L’article L511-3 du code de la construction et de l’habitation dispose : « En cas de péril imminent, le maire, après avertissement adressé au propriétaire, provoque la nomination par le juge du tribunal d’instance d’un homme de l’art qui est chargé d’examiner l’état des bâtiments dans les vingt-quatre heures qui suivent sa nomination. »
Les textes sont là : https://www.legifrance.gouv.fr/codes/id/LEGISCTA000006159097/2006-06-30/
Il semble donc que ce soit le juge qui ait compétence pour nommer l’expert et non la commune. Sour réserve que l’on parle bien d’un marché d’expertise, la délibération était donc probablement illégale ?
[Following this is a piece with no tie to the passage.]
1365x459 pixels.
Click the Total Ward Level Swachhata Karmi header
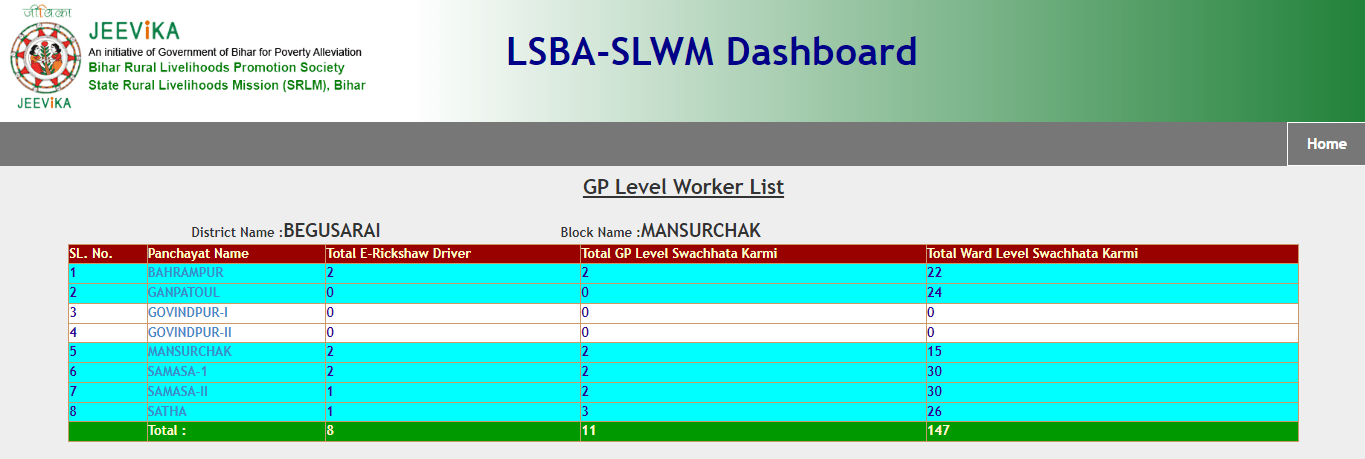click(1032, 254)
Par ailleurs, les sommes engagées par les communes pour le compte des propriétaires sont recouvrables par les services fiscaux (comme pour les impôts). On peut toujours évoquer que la plupart des propriétaires ne sont pas solvables, mais si les services fiscaux mettent autant d’ardeur à suivre ces dépenses que celles qui résultent de l’évasion fiscale, on peut imaginer que les communes se découragent rapidement.
Michèle Rubirola pourra toujours essayer de négocier. En l’état actuel du droit, c’est bien le pouvoir de police du maire qui s’applique et si la Métropole engage des dépenses, elle ne pourra pas utiliser les règles de recouvrement (sauf si les communes regroupées délèguent le pouvoir de police à la Métropole, ce qui serait probablement une première dans le pays).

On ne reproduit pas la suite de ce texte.